## Action item
Write out the full listing again. Make no alterations.
== Segment start ==
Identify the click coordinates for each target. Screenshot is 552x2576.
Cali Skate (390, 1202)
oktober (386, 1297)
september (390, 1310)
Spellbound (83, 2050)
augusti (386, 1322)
== Segment end ==
## Answer to this problem
Identify the click coordinates for each target. Screenshot is 552x2576.
Cali Skate (390, 1202)
oktober (386, 1297)
september (390, 1310)
Spellbound (83, 2050)
augusti (386, 1322)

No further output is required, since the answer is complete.